The Advisor is not an employee, officer, or director of the Company and does not hold any fiduciary duty to the Company or its shareholders beyond the good faith expected of any advisory relationship.

Equity Compensation

In consideration of the Advisor's services, the Company agrees to grant the Advisor an option or restricted stock grant of:

10,000 shares of BridgeTech Labs, Inc. common stock, representing approximately 0.1% of the Company's fully diluted capitalization as of the date hereof (pre-raise, 10,000,000 total authorized shares), to be issued from the Company's Employee Stock Option Pool (ESOP).

The grant shall be subject to the following vesting schedule:

(a) Cliff: No shares vest during the first six (6) months following the Effective Date;

(b) Monthly Vesting: Following the cliff, shares vest monthly in equal installments over the remaining eighteen (18) months, for a total vesting period of twenty-four (24) months;

(c) Acceleration: In the event of a Change of Control of the Company (merger, acquisition, or sale of substantially all assets), all unvested shares shall immediately accelerate and fully vest.

No cash compensation shall be paid to the Advisor under this Agreement. The Advisor acknowledges that the equity grant constitutes full consideration for the advisory services described herein.

Term & Termination

This Agreement shall commence on the Effective Date and continue for a term of twenty-four (24) months, unless earlier terminated by either party with thirty (30) days written notice.

Upon termination, the Advisor shall retain all vested shares as of the termination date. Unvested shares shall be forfeited and returned to the ESOP pool. The Advisor's name may continue to be listed as a Founding Advisor in perpetuity, unless the Advisor requests removal in writing.
Confidentiality

The Advisor agrees to hold in strict confidence all non-public information disclosed by the Company during the advisory relationship, including but not limited to: financial data, cap table details, investor identities, business strategy, product roadmaps, and seller or buyer data.

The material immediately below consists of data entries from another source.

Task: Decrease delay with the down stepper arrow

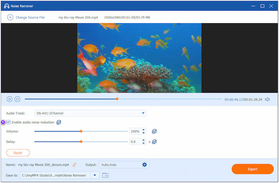Action: (143, 143)
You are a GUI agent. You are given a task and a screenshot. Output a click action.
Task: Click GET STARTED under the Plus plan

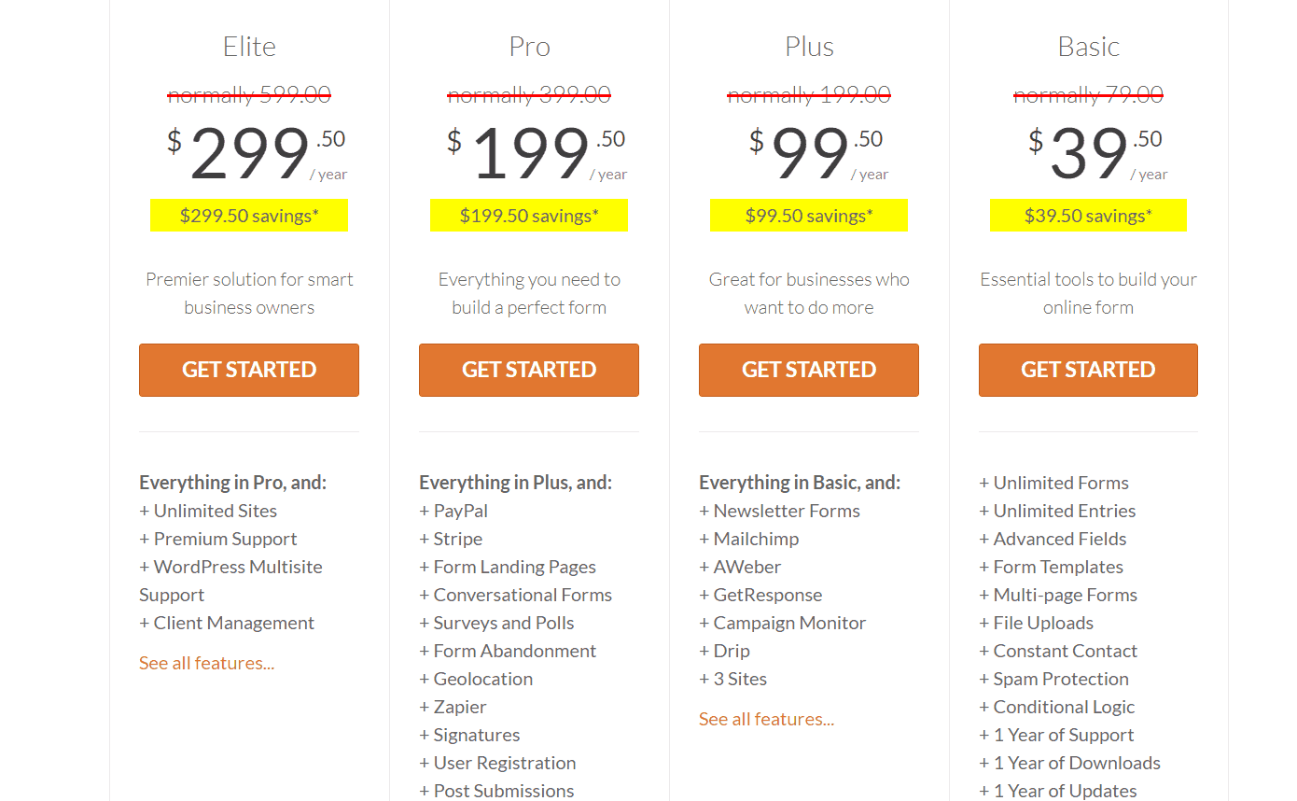[809, 370]
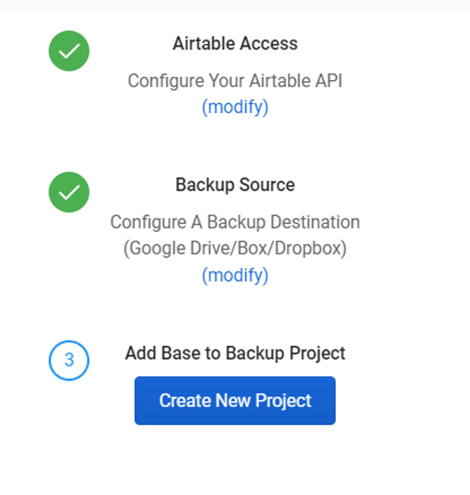Select the Airtable Access heading
Viewport: 470px width, 495px height.
coord(235,43)
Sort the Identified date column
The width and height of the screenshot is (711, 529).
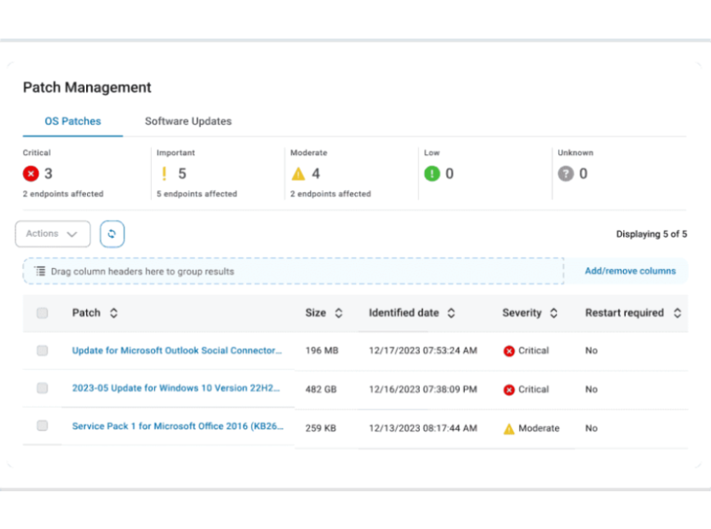451,313
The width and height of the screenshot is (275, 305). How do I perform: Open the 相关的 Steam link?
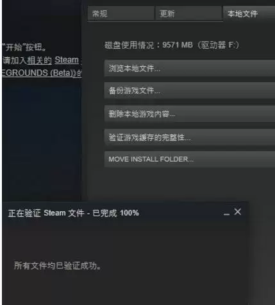[53, 60]
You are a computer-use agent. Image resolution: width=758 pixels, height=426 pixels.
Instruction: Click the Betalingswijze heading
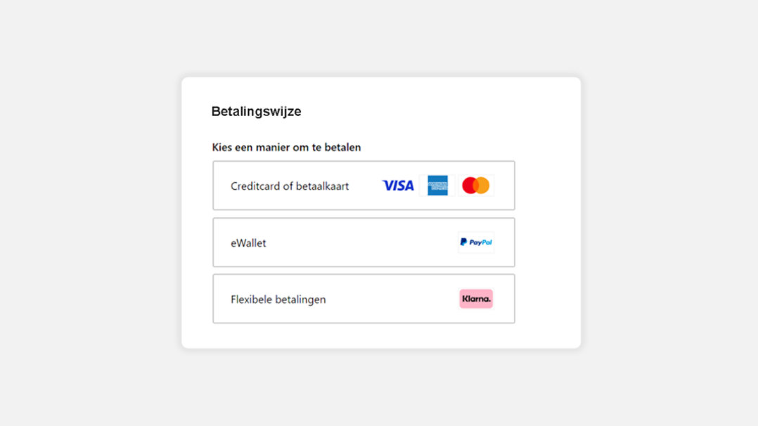pyautogui.click(x=256, y=111)
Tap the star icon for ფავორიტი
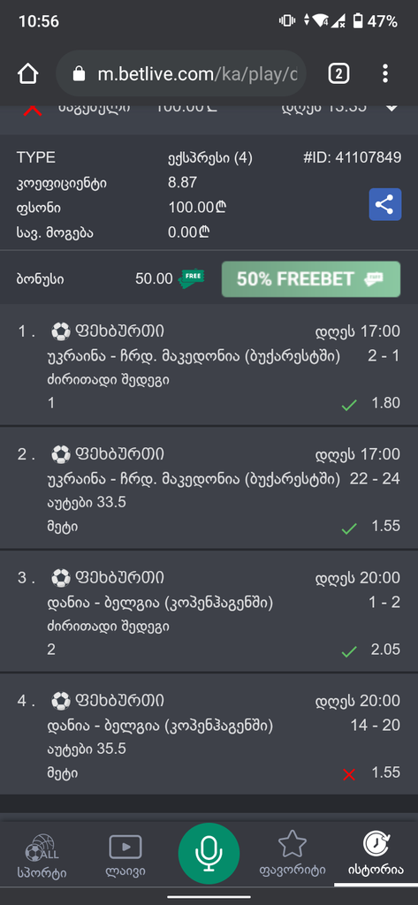The width and height of the screenshot is (418, 905). [293, 844]
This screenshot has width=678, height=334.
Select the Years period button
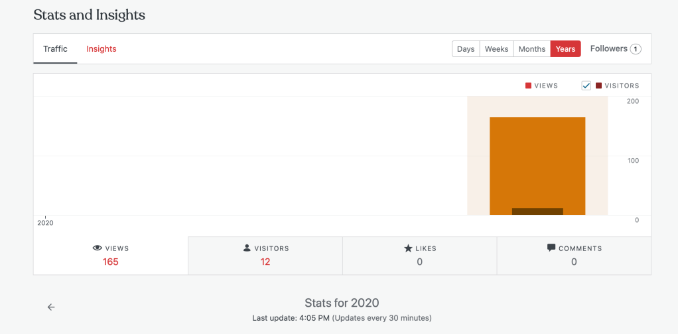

This obligation survives termination of this Agreement for a period of three (3) years.

Independence & Conflict Disclosure

The Advisor confirms that:

(a) This Agreement is entered into in a personal capacity and does not represent, imply, or involve the Advisor's employer, affiliated organizations, or government entities;

(b) The Advisor will disclose to the Company any material conflicts of interest that arise during the term of this Agreement;

(c) The Company shall not represent or imply in any public communication that the Advisor's employer or affiliated institution endorses or is affiliated with SariKo without the Advisor's explicit written consent.
Intellectual Property

Any specific work product, analysis, or materials created by the Advisor specifically and exclusively for the Company under this Agreement shall be considered work made for hire and shall be the sole property of the Company. This does not apply to the Advisor's general knowledge, expertise, or pre-existing intellectual property.

Governing Law & Dispute Resolution

This Agreement shall be governed by the laws of the State of Delaware, without regard to its conflict of law principles. Any disputes shall first be submitted to good-faith mediation between the parties before any formal legal proceedings are initiated.

Entire Agreement & Amendment

This Agreement constitutes the entire understanding between the parties with respect to the advisory relationship described herein and supersedes all prior discussions or agreements. Any modification must be in writing and signed by both parties.

The Company
Signature
Lidyo "Poppet" Cyrus Celdran
Founder & CEO, BridgeTech Labs, Inc.
Date
The Advisor
Signature
Full Legal Name
Founding Advisor, SariKo
Date
Execution Checklist
Before Sending
Fill in: (1) Effective Date, (2) Advisor's full legal name, (3) Area of expertise description. Duplicate the document for each advisor. Send via OpenSign for e-signature, consistent with your existing agreement stack.
Cap Table Impact
ESOP After Issuance
Current ESOP: 1,000,000 shares. Issued/reserved: 450,000 (Kirk 100K + Thắng 200K + Legal TBD 150K). Two advisors at 10K each = 20,000 additional. Remaining buffer: 530,000 shares. Clean and well within pool.